Friday, September 10, 2010

Obama to take GOP to task on economy, tax cuts AP

WASHINGTON Striving to gain the upper hand on a crucial political issue, President Barack Obama is faulting Republicans for refusing to help him turn around the sluggish economy or support some proposed new tax breaks for businesses that the GOP has backed in the past.

Obama has argued that case many times recently. But on Friday he takes it to an audience of millions, including many who will vote in Novembers decisive congressional elections, during a nationally televised news conference from the White House East Room.

Before taking questions, Obama was to open the session with a statement on the economy and the stakes in the elections and, according to a White House official, announce that he has chosen one of his longtime economic advisers, Austan Goolsbee, to be the chairman of his Council of Economic Advisers. The official spoke Thursday on condition of anonymity because the formal announcement had not been made.

Goolsbee, 41, a University of Chicago professor of economics, was Obamas senior economic adviser during the 2008 presidential campaign. He already has been confirmed to the council by the Senate and will need no further confirmation. He replaces Christina Romer, who left the administration last week to return to teaching at the University of California, Berkeley.

With Democrats in danger of losing control of the House, Obama is trying to convince voters that they have a choice between going back to GOP policies that led to the economic crisis or going forward with policies he says will grow the economy over the long term.

Feeling pressure to show he is doing everything possible to repair the economy, Obama this week unveiled a tax-and-spend package that would expand and permanently extend a tax credit for research and development that lapsed in 2009, let businesses write off 100 percent of their investments in equipment and plants through 2011, and spend $50 billion immediately on highway, rail and airport projects.

House Republican leader John Boehner of Ohio has offered an alternative plan: freezing tax rates for two years and cutting back government spending to 2008 levels.

Obama also wants to let taxes rise next year on the highest wage earners while keeping existing tax cuts for families with annual incomes of $250,000 or less and individuals making $200,000 a year maximum. Republicans insist on keeping the lower tax rates for higher incomes, arguing that doing so would help small businesses too. Obama argues thats a financial burden the country cant afford to bear.

By law, taxes will rise for everyone next year unless Congress acts.

But even some of Obamas own Democrats and his former budget director, Peter Orszag, have suggested a compromise that would temporarily extend all the tax cuts that were enacted in 2001 and 2003 under President George W. Bush, to leave more money in consumers pockets and give the economy some breathing room, before the tax cuts are allowed to expire entirely in a year or two.

Obama campaigned for president on a promise not to raise taxes on the middle class. He insisted Thursday during a speech in Cleveland that tax cuts for that income group must not be held "hostage any longer."

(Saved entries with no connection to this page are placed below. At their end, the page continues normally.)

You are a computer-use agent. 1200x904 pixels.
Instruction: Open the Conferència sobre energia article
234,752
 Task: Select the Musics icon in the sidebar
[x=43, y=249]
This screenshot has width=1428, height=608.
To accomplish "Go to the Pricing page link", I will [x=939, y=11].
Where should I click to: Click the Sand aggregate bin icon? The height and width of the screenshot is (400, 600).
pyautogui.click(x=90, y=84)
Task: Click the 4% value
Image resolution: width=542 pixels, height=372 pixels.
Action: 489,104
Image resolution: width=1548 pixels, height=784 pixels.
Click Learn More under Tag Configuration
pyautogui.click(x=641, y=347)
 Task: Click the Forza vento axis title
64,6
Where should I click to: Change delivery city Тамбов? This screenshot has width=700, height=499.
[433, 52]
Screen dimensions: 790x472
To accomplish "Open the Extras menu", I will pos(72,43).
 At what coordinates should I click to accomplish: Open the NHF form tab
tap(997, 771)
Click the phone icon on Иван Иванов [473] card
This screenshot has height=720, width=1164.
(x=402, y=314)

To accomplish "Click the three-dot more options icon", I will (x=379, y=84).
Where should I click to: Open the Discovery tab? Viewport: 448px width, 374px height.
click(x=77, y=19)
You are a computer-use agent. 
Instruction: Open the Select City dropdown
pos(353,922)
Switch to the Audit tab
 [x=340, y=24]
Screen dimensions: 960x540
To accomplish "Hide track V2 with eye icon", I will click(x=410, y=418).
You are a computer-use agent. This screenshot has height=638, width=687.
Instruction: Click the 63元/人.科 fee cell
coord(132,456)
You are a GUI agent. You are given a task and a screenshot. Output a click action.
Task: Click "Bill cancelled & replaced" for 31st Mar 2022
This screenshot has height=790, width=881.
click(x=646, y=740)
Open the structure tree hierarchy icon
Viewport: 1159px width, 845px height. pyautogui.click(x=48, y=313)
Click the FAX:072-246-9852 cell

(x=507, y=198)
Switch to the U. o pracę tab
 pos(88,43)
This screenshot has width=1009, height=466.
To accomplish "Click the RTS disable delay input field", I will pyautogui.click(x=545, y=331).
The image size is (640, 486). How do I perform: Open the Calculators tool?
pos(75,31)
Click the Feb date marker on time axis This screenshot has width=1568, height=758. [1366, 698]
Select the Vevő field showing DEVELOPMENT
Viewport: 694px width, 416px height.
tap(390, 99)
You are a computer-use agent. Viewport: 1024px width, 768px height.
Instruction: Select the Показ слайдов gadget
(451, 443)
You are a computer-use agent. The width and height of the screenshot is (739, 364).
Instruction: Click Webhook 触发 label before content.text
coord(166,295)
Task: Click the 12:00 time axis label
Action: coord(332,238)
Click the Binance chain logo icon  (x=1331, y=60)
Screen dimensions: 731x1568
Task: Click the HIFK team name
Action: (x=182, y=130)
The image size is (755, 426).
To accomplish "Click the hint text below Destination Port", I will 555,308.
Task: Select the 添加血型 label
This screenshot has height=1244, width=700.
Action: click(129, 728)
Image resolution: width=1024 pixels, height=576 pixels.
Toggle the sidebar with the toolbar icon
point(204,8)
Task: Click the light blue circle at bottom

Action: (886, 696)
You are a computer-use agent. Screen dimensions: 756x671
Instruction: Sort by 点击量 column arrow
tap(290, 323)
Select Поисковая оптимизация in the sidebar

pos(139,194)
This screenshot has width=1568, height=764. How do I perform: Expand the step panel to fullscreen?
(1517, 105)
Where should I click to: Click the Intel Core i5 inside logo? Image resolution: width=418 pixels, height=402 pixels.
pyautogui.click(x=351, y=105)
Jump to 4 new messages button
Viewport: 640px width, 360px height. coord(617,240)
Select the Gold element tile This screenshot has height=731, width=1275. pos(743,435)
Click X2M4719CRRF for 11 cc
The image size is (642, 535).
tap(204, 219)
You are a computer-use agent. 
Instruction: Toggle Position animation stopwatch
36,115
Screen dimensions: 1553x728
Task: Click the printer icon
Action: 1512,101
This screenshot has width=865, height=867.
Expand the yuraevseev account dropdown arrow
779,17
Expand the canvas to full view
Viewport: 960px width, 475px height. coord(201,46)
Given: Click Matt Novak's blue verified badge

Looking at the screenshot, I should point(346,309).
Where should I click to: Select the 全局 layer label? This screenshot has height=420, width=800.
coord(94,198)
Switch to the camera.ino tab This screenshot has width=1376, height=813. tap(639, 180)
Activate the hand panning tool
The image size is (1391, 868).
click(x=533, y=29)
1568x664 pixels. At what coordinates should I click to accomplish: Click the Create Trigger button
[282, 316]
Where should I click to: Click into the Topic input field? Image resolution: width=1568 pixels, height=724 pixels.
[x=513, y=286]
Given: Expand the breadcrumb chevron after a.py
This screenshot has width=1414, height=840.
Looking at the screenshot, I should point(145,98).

At the news conference, Obama also is expected to challenge Republicans to allow a Senate vote on a bill that calls for about $12 billion in tax breaks for small businesses. It also includes a $30 billion fund to encourage banks to lend to small business. Republicans have likened the bill to the unpopular bailout of the financial industry.

Obama has blamed Republicans for stalling the bill. The measure is on the agenda when the Senate returns next week. The House has already passed many of the provisions in the Senate bill.

Fridays news conference will be just the second time this year that Obama has met alone with reporters at the White House.

He has appeared before the White House press corps several times with visiting foreign leaders. Obama last held a solo White House news conference in May to discuss the Gulf of Mexico oil spill.